Why Afghan rebels need the BBC
Chagai Hills, Southern Afghanistan
The blanketed Afghan rebels huddle inside the tent while their group leader, a 23-year-old student from Kabul, carefully tunes the reception know of a West German-made transistor radio.
The set crackles with whines, whistles, voices, and music. Suddenly the calm , authoritative voice of the BBC's daily Persian service emerges from the crowded airwaves of the shortwave band. The tribesmen murmur a chorus of "ahs" and lean forward to capture the rising and fading tones of the news broadcaster.
With Afghanistan's more than 85 percent illiteracy and a communist-controlled government press, shortwave radio broadcasts such as the BBC's remain the only source of news for many tribesmen. As with many other countries, including neighboring Pakistan and India, it is often the only way for listeners to reliably learn what is happening not only abroad but within their own land.
It is therefore more than tragic that the BBC, undoubtedly still the world's most respected external broadcasting network, may soon be forced to make serious cuts in its programming.
According to a 1979 UNESCO report on international broadcasting, there are now over 12,000 hours a week of foreign shortwave broadcasts originating from more than 80 countries. Among the most influential external services in the number of hours broadcast and listeners tuned in are the BBC, the Voice of America (VOA), the West German Deutschewelle, and Radio Moscow. With over one billion transistor radios in the third world, potential audiences are vast.
But from my experience in Afghanistan, Pakistan, and India, although audiences regularly listen in to VOA, Deutschewelle, and Radio Moscow, whether their Persian, Urdu, Hindi, or English services, none of them quite has the impact of the BBC.
In Pakistan, for example, where the military regime of General Zia-ul-Haq can normally rely on a thoroughly muzzled but frustrated national press to toe the government line, normally critical newspapers often publish touchy new items verbatim from the BBC.
"This is the only way to get around certain stories," said one Pakistani journalist. "We could write the same thing ourselves in an editorial or a news story, but the government would crash down on us. By quoting the BBC, it is no one's responsibility."
Whether condemning its broadcasts as lies or using them to establish a point, high government officials regard the BBC as the accepted yardstick for political comment. "I heard it on the BBC last night" is a common phrase in conversation. Opposition leaders such as Benazir Bhutto, dauguter of the executied former prime minister, can only make themselves heard to the country via the BBC.

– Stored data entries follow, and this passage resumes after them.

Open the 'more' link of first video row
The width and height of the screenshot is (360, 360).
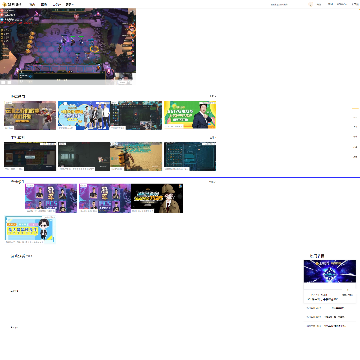[213, 96]
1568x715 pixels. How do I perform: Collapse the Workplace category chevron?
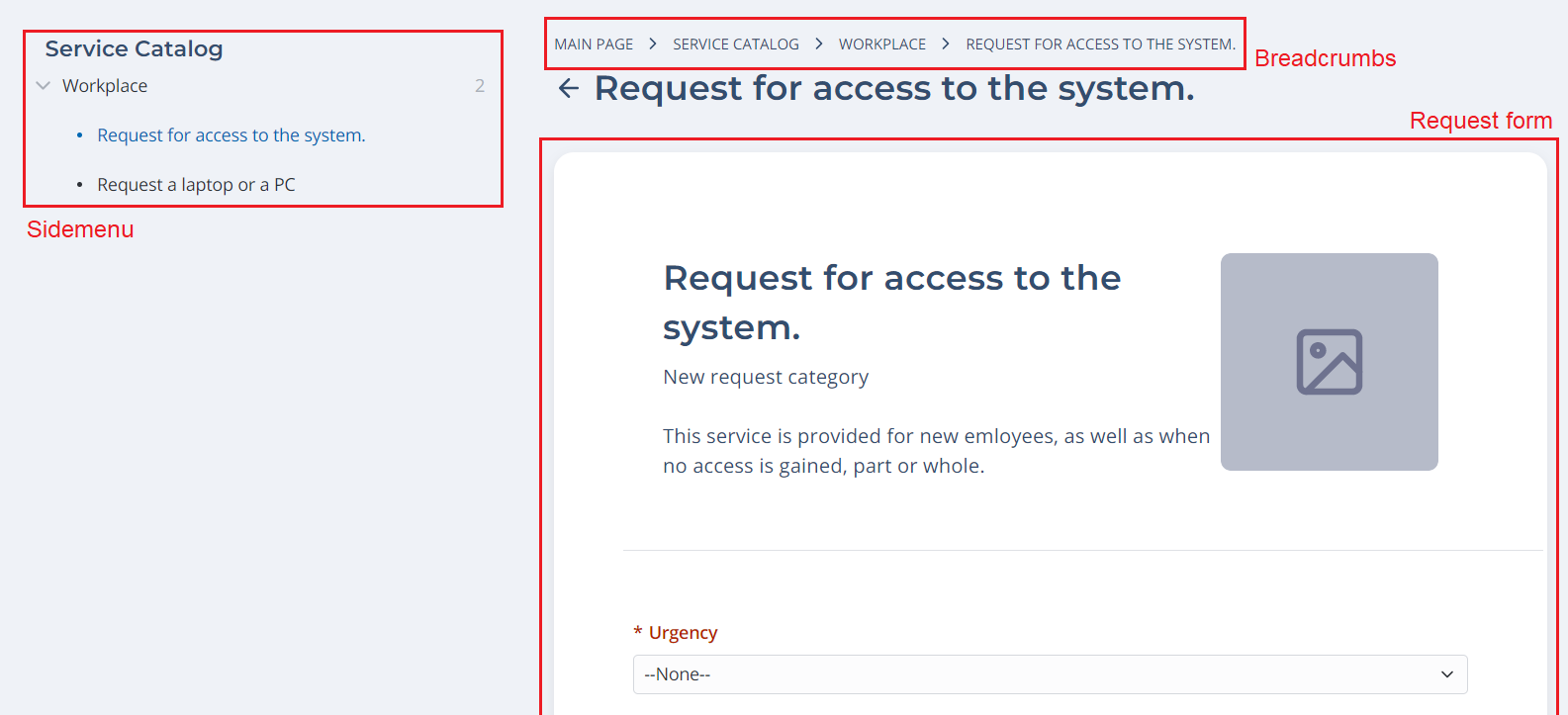pyautogui.click(x=44, y=86)
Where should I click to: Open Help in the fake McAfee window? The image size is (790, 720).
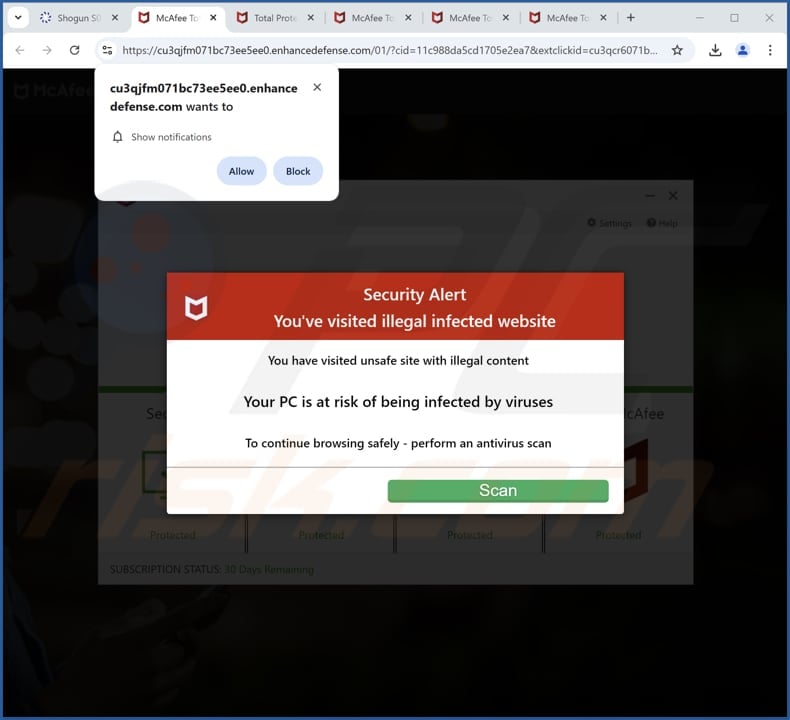tap(662, 223)
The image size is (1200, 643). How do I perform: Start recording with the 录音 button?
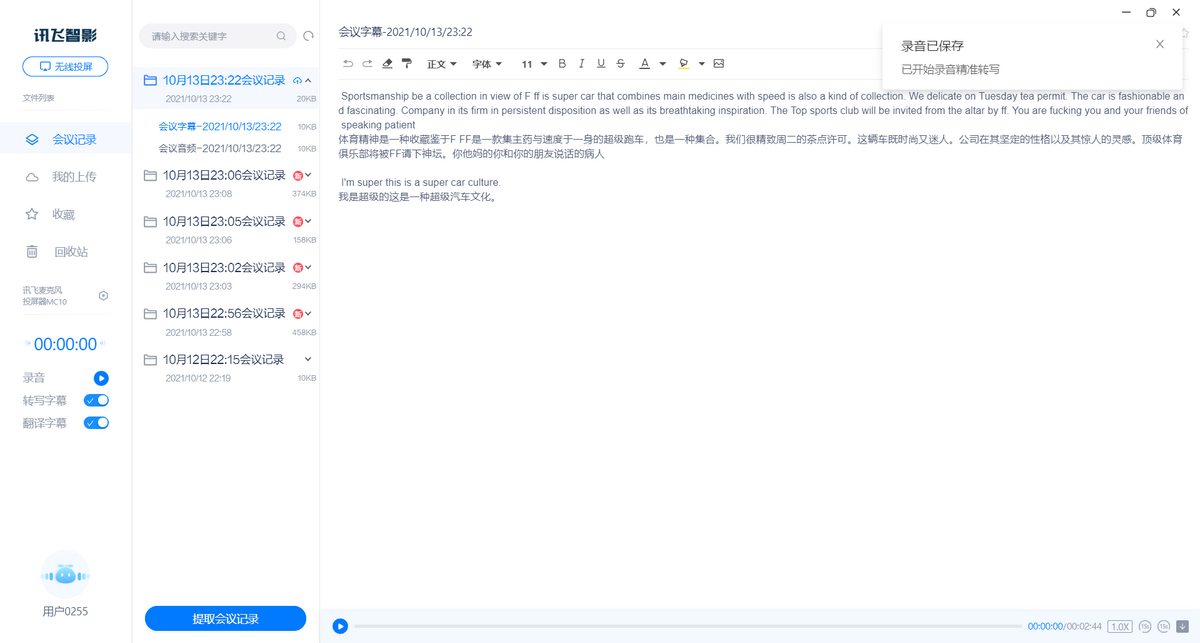pos(101,378)
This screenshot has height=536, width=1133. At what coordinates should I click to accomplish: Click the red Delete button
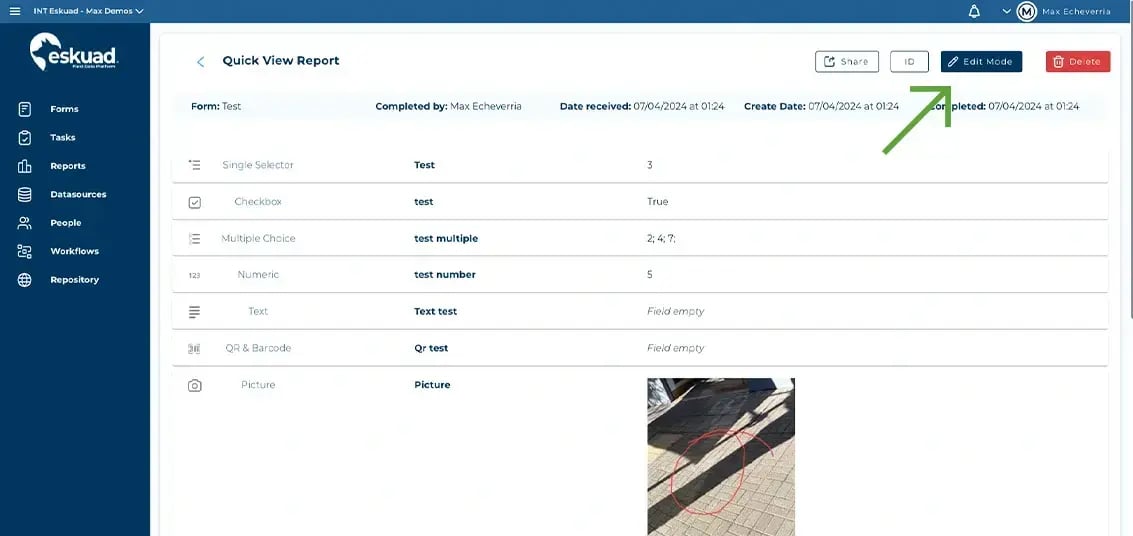coord(1077,62)
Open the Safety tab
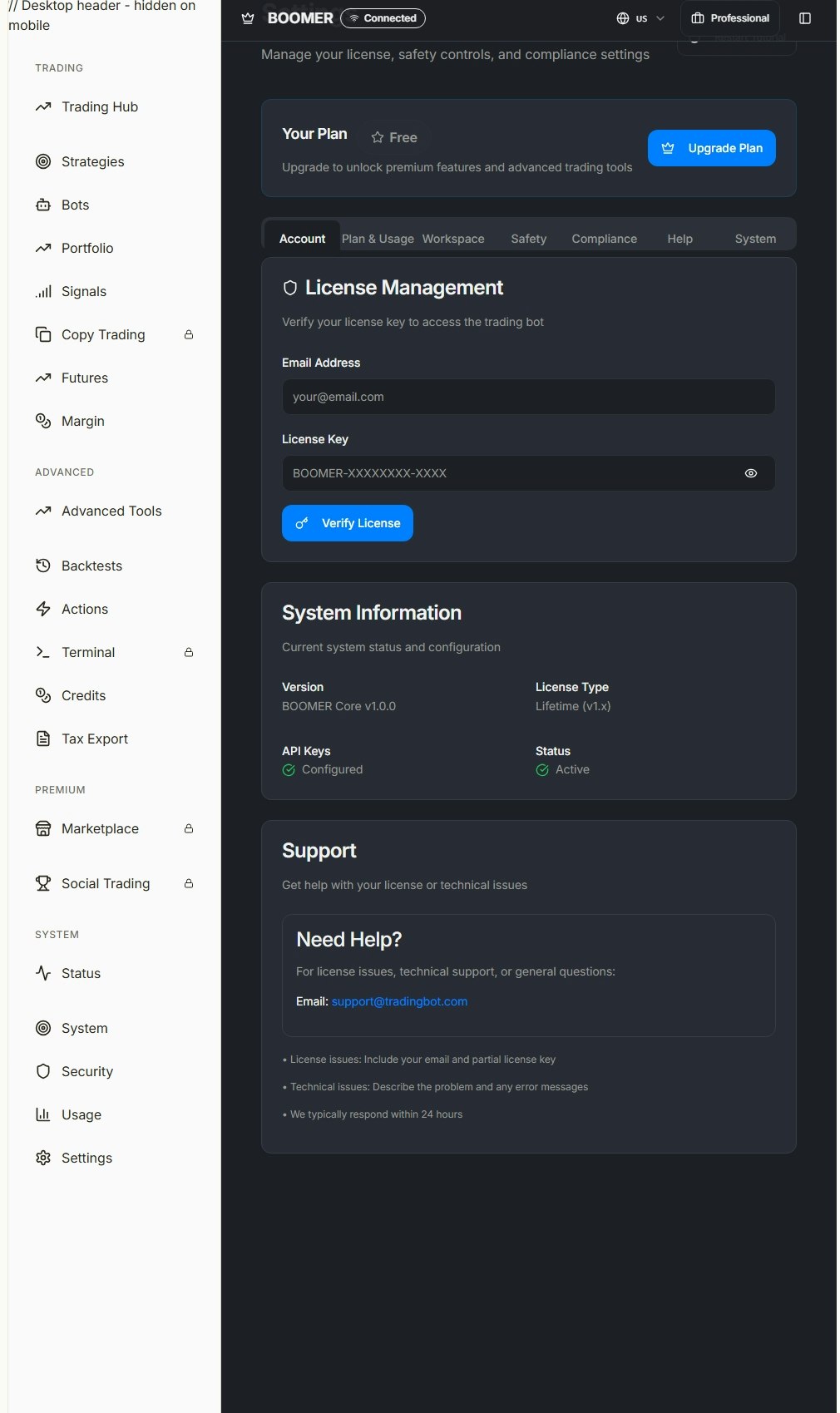 point(528,239)
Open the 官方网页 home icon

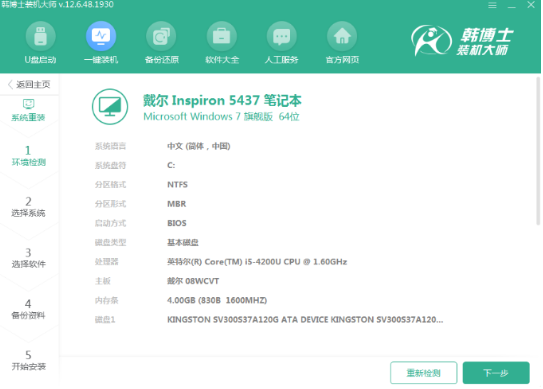[x=342, y=36]
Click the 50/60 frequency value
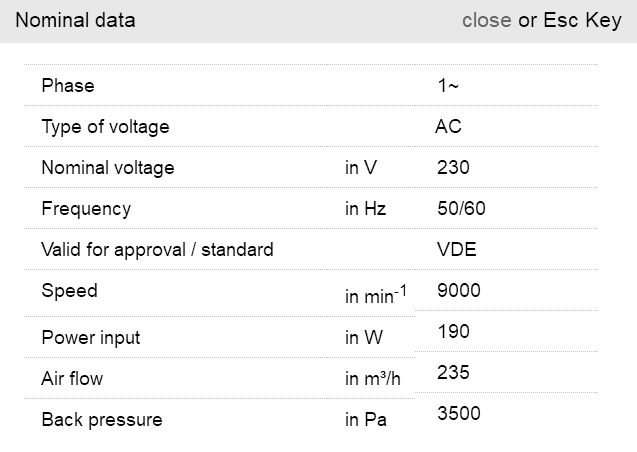This screenshot has width=637, height=452. (x=461, y=209)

In both India and Pakistan, the BBC's New Delhi-based correspondent Mark Tulley is one of the Asian subcontinent's most popular figures. "If there were ever one man for whom both Pakistanis and Indians would overwhelmingly vote for president," said one European diplomat, "it would be the BBC correspondent."
The BBC cautiously estimates a regular worldwide listenership of roughly 75 million adults with 711 broadcasting hours a week. The Voice of America (804 hours) makes similar claims. Radio Moscow with over 2,000 hours a week --placed on the shortwave dial right next to the BBC -- claims to have millions more.
Unfortunately, I often found the reception for both the BBC and VOA in central Asia and in the Indian subcontinent to be of poor quality. Deutschewelle was a great deal better. Radio Moscow, with booster stations running along the southern borders of the USSR came in loud and clear.
Although the proposed (and for the moment postponed) BBC external service cuts will not directly affect this part of the world, one cannot help but be aware of the increasing importance of relatively unbiased news broadcasts to regions where a free movement of information is impossible. The thirst for reliable news is painfully present such as here in central Asia and not to provide it would be downright irresponsible.
"BBC foreign broadcast audience ratings would beat any television or radio ratings at home," noted a British businessman, who regularly travels to the Indian subcontinent. "I see both sides of the story and it amazes me whenever I find people in London unable to grasp that the BBC is their best foreign policy instrument. It has a reputation which no British diplomat could ever equal. If cuts must be made in the British budget, then rather knock out one or two embassies abroad and allow the BBC to continue operating."